The task:
Copy each line, word for word, from the one with "Task: Click the プロフィール画像 label text" through the final line of the listing, but skip the pictures.

Records for this task:

+++++

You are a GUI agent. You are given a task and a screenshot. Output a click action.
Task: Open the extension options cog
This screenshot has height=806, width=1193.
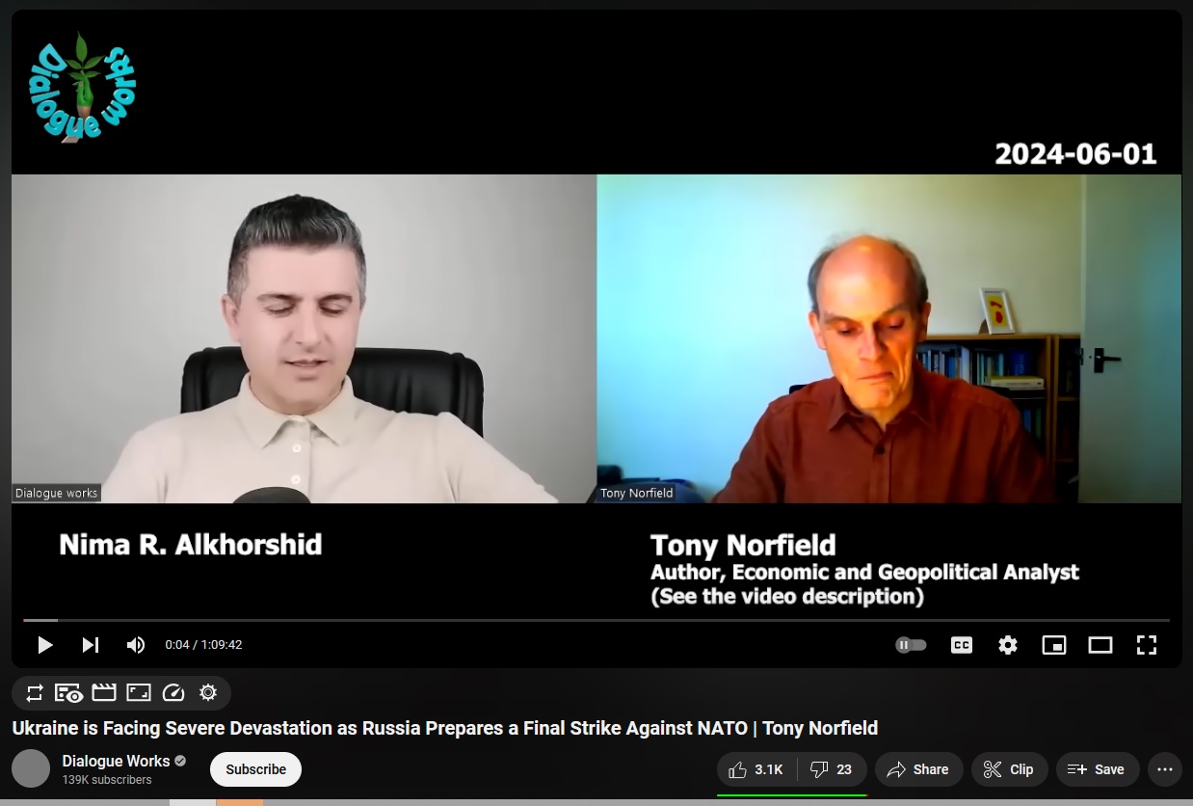click(x=208, y=692)
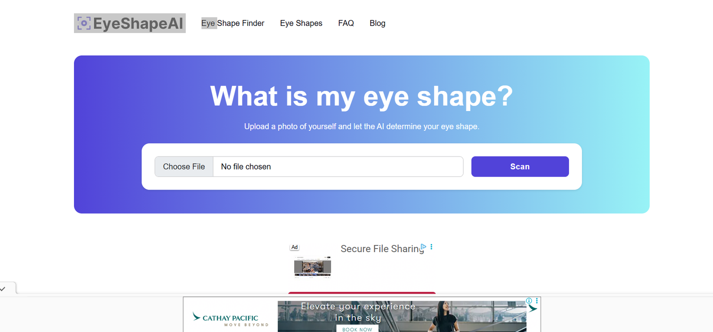Open the Cathay banner's three-dot options

pyautogui.click(x=537, y=301)
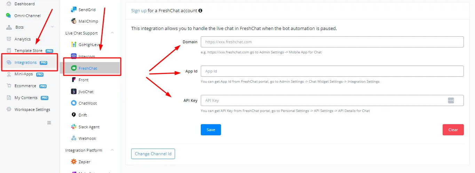Focus the Domain input field

click(332, 42)
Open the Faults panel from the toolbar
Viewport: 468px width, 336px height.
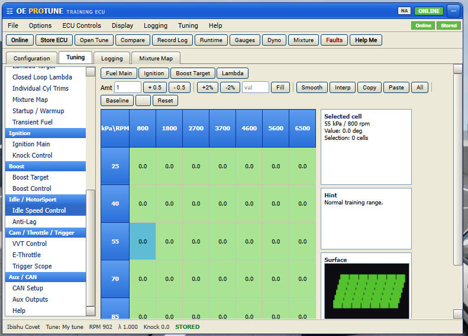(334, 40)
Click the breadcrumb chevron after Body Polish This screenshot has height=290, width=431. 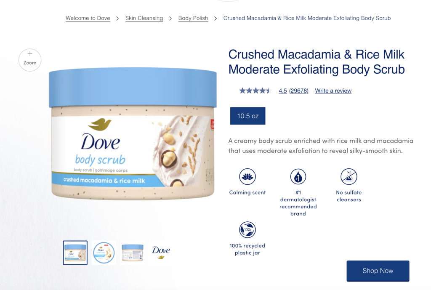click(x=216, y=19)
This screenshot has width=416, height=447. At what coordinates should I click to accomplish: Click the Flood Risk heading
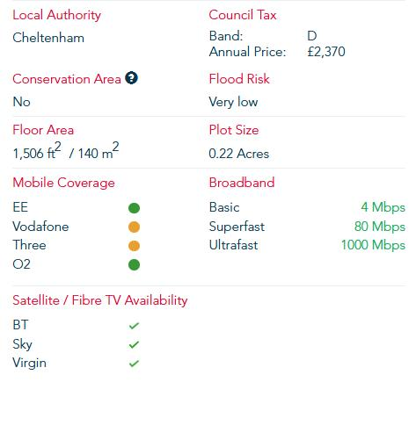tap(239, 79)
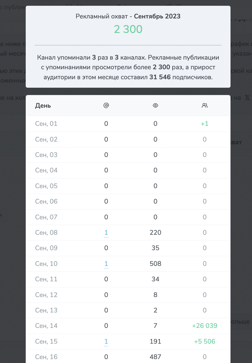The height and width of the screenshot is (363, 252).
Task: Click the День column header
Action: [x=43, y=106]
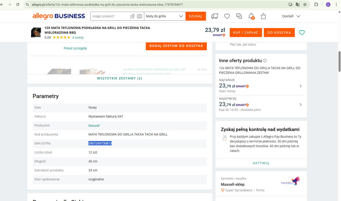Click info icon beside Inne oferty produktu

pyautogui.click(x=265, y=61)

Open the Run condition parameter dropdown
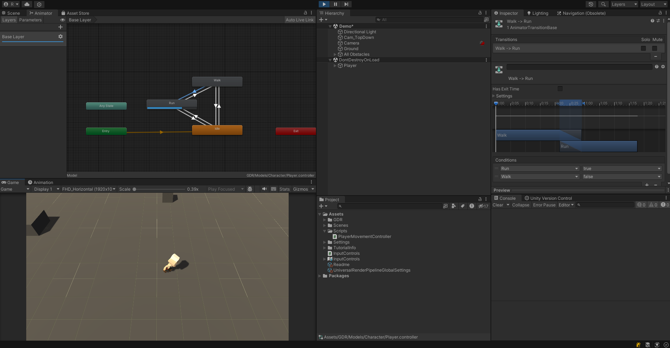(539, 169)
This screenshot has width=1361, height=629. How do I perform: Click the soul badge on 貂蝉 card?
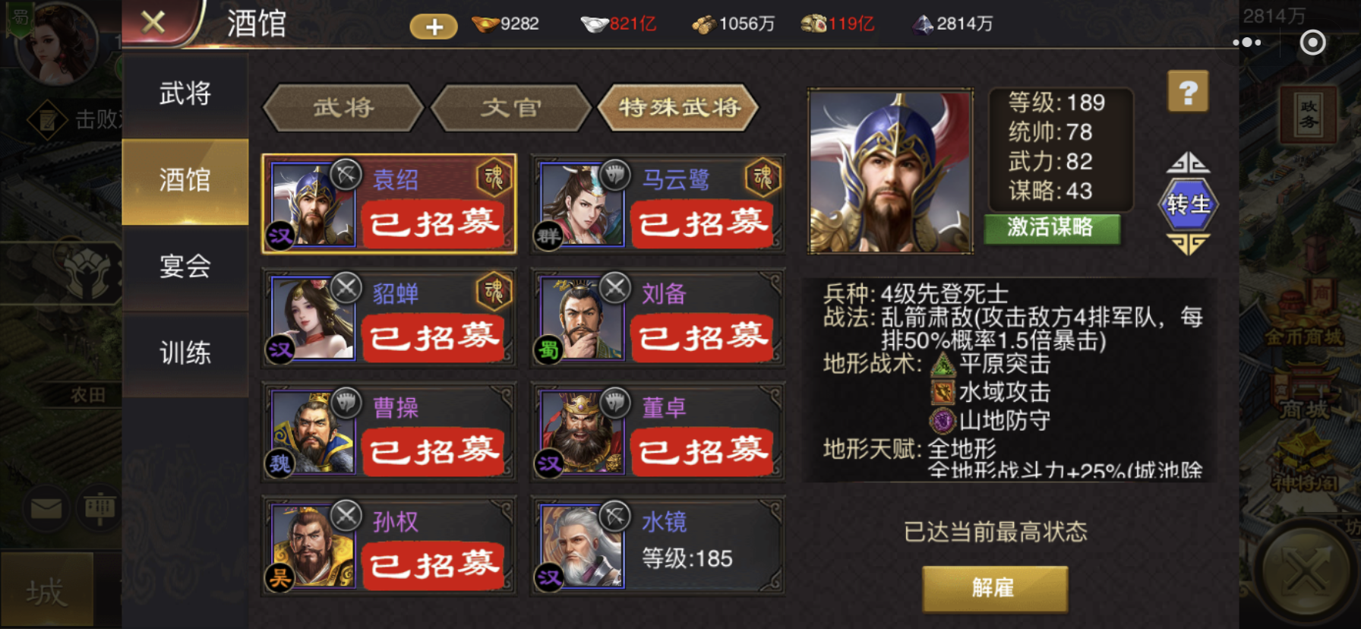coord(494,291)
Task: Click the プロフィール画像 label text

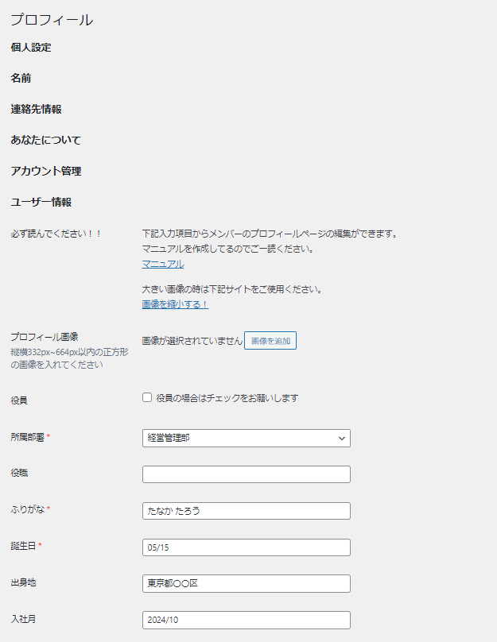Action: [45, 337]
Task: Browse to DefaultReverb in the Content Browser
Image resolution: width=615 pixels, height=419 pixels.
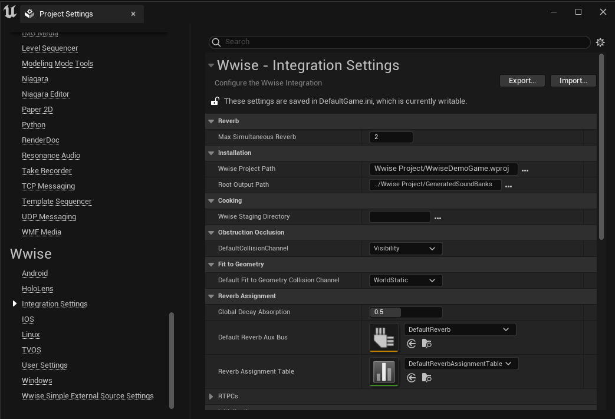Action: [x=427, y=344]
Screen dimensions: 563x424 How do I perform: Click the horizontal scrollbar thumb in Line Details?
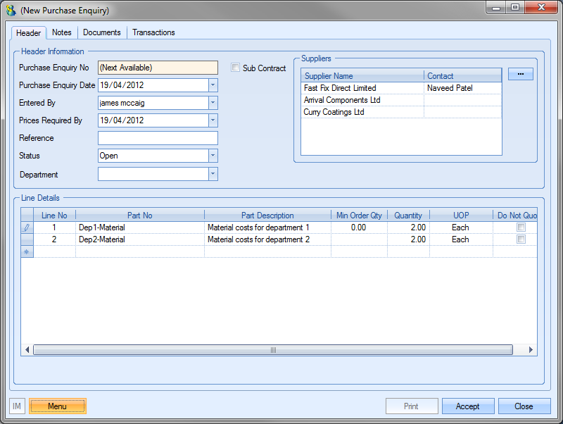click(274, 349)
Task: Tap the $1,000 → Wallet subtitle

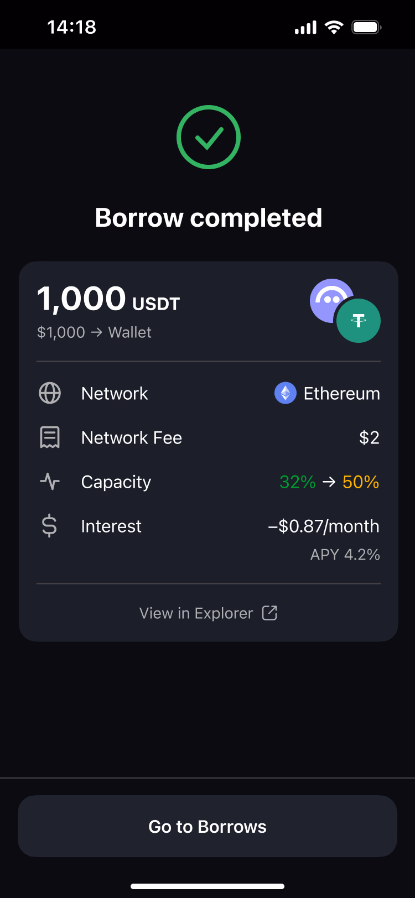Action: click(x=94, y=332)
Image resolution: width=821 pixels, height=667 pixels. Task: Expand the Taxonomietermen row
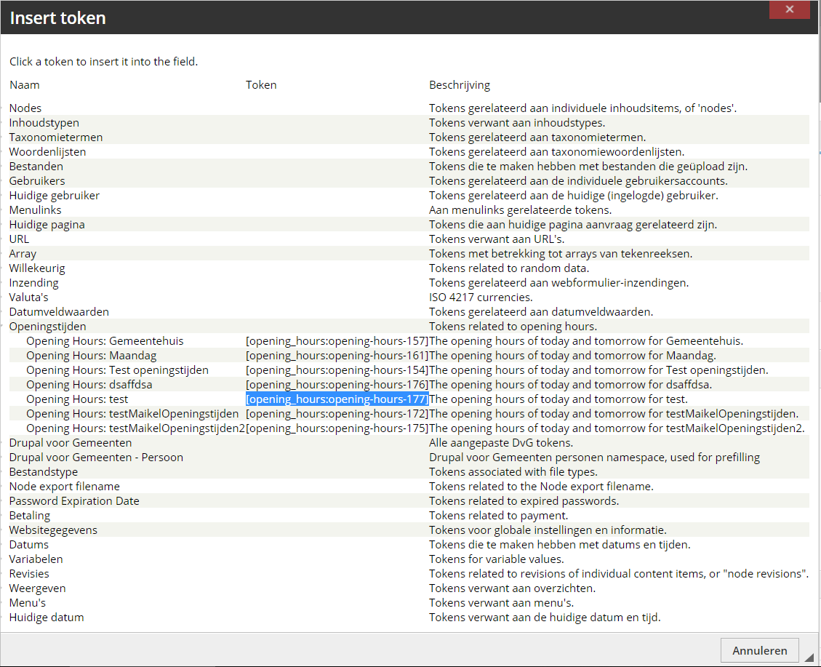[56, 137]
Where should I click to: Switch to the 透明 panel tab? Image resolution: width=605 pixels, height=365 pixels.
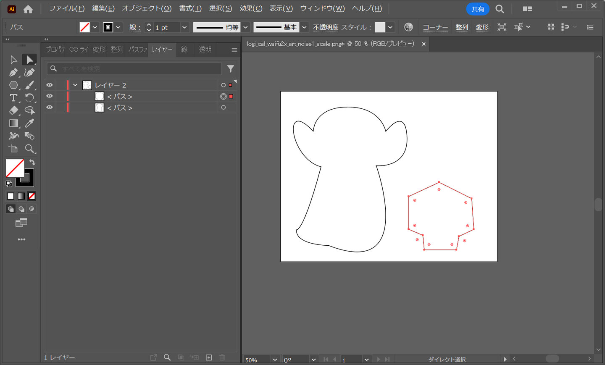[205, 50]
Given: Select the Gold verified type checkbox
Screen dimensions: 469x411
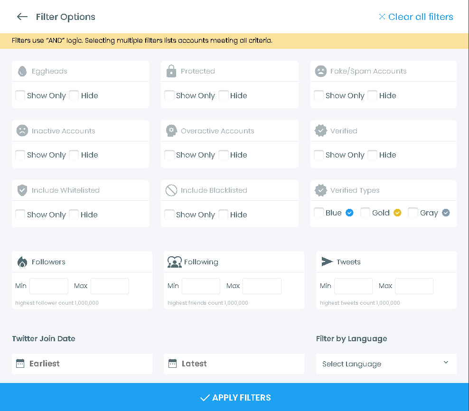Looking at the screenshot, I should click(x=366, y=213).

+++++

Answer space:
Task: Click the プロフィール画像 label text

Action: [45, 337]
Task: Browse to DefaultReverb in the Content Browser
Image resolution: width=615 pixels, height=419 pixels.
Action: [x=427, y=344]
Screen dimensions: 563x424 How do I perform: Click the horizontal scrollbar thumb in Line Details?
click(274, 349)
Task: Tap the $1,000 → Wallet subtitle

Action: click(x=94, y=332)
Image resolution: width=821 pixels, height=667 pixels. Task: Expand the Taxonomietermen row
[56, 137]
Where should I click to: Switch to the 透明 panel tab? Image resolution: width=605 pixels, height=365 pixels.
[205, 50]
Given: Select the Gold verified type checkbox
Screen dimensions: 469x411
Looking at the screenshot, I should click(x=366, y=213).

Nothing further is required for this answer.